- _Fragmento proporcionado_
Nadie comparte con nosotros nada ni remotamente parecido a estas recetas. Son un reflejo, como tantos, de nuestra histórica inventiva al momento de cocinar.
¿Sabían que para hacer el popular seco, hay que, ante todo, antes siquiera de picar la cebolla, hacer una reducción de pimentón verde? Se cocina el pimentón licuado en agua hasta que la esencia del vegetal se concentre y después, imaginen el invento, se añade naranjilla (una fruta endémica de Ecuador y Colombia, que no sabe nada a una naranja), ají dulce molido y cerveza. Algunos dicen que el “seco” era el plato después del “mojado”, es decir, la sopa. Otros aducen que se popularizó el término en Ancón, donde residían muchos ingleses y pedían el second, el plato que venía después del first. Pero nada de ello explica por qué algo genérico, sinónimo de “plato fuerte”, pudiera contar con una receta tan específica. Que además se sirve, indistintamente, con aguacate, maduro y arroz amarillo (arroz cocinado en achiote). ¿Fue el invento de una cocinera o de un comedero de playa el que se hizo viral?

- _Consigna de la tarea_
Reproduce sin cambios la parte del fragmento sobre el seco que empieza en las palabras "Nadie comparte con" y termina después de "momento de cocinar.". Las entradas de datos no hacen falta para resolver lo que se pide.

- _Entradas de datos guardadas_

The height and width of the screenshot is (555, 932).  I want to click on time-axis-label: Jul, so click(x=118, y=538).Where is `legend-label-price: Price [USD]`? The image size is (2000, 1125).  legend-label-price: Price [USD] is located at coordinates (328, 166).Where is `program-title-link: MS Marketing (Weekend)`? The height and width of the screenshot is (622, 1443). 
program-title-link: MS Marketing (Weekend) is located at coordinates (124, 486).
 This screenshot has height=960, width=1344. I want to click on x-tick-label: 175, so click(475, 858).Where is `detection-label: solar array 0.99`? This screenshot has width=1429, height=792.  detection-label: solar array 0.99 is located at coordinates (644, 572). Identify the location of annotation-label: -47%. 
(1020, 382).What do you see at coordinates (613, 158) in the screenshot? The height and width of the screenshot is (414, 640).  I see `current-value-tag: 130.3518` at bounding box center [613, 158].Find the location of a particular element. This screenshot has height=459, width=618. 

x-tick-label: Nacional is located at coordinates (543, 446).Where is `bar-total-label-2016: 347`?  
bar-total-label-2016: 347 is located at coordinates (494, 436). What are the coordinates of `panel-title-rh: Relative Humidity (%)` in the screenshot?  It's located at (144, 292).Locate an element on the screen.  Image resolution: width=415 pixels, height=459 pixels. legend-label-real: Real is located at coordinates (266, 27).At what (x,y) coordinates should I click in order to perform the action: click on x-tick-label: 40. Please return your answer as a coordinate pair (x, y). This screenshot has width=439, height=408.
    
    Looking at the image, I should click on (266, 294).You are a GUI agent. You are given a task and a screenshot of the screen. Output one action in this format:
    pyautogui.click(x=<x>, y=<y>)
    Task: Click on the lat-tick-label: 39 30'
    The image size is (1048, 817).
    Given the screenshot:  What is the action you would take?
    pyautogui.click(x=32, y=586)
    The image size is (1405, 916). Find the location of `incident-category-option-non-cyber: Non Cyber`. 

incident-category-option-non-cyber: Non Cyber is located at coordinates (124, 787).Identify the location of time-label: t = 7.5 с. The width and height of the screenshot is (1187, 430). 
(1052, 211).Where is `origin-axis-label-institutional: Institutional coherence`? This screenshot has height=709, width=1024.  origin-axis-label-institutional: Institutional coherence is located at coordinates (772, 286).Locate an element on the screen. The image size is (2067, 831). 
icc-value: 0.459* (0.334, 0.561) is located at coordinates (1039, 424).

- _Ejercicio resuelto_
Nadie comparte con nosotros nada ni remotamente parecido a estas recetas. Son un reflejo, como tantos, de nuestra histórica inventiva al momento de cocinar.